Are you one looking for encouragement and appreciation? Then I have a suggestion for you: Encourage someone around you. Give to them what you are looking to receive, and you will be surprised how it will return back to you a hundredfold.

 

Listen to the words of Christ, “So in everything, do to others what you would have them do to you” (Matthew 7:12, NIV).

 

William Barclay once said, “One of the highest of human duties is the duty of encouragement. ... It is easy to laugh at man’s ideals. It is easy to pour cold water on the enthusiasm. It is easy to discourage others. The world is full of discouragers. We have a Christian duty to encourage one another. Many a time a word of praise or thanks or appreciation or cheer has kept a man on his feet. Blessed is the man who speaks such a word.”2 How true this is.


While reading through the well-known and loved book Chicken Soup for the Soul, I came across this story, which again shows the significant impact a little encouragement can have on the people in our lives.

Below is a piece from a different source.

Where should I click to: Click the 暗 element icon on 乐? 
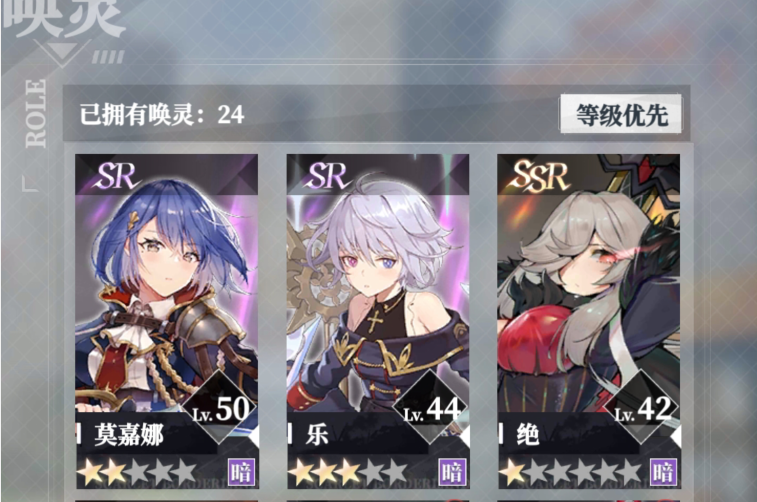[452, 472]
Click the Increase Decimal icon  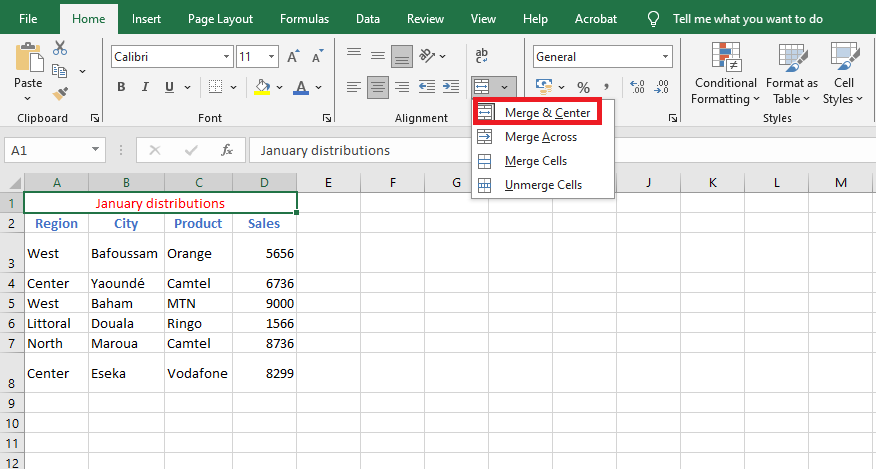coord(637,87)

A college professor had his sociology class go into the Baltimore slums to get case histories of 200 young boys. They were asked to write an evaluation of each boy’s future. In every case the students wrote, “He hasn’t got a chance.” Twenty-five years later another sociology professor came across the earlier study. He had his students follow up on the project to see what had happened to these boys. With the exception of 20 boys who had moved away or died, the students learned that 176 of the remaining 180 had achieved more than ordinary success as lawyers, doctors and businessmen.

The professor was astounded and decided to pursue the matter further. Fortunately, all the men were in the area and he was able to ask each one, “How do you account for your success?” In each case the reply came with feeling, “There was a teacher.”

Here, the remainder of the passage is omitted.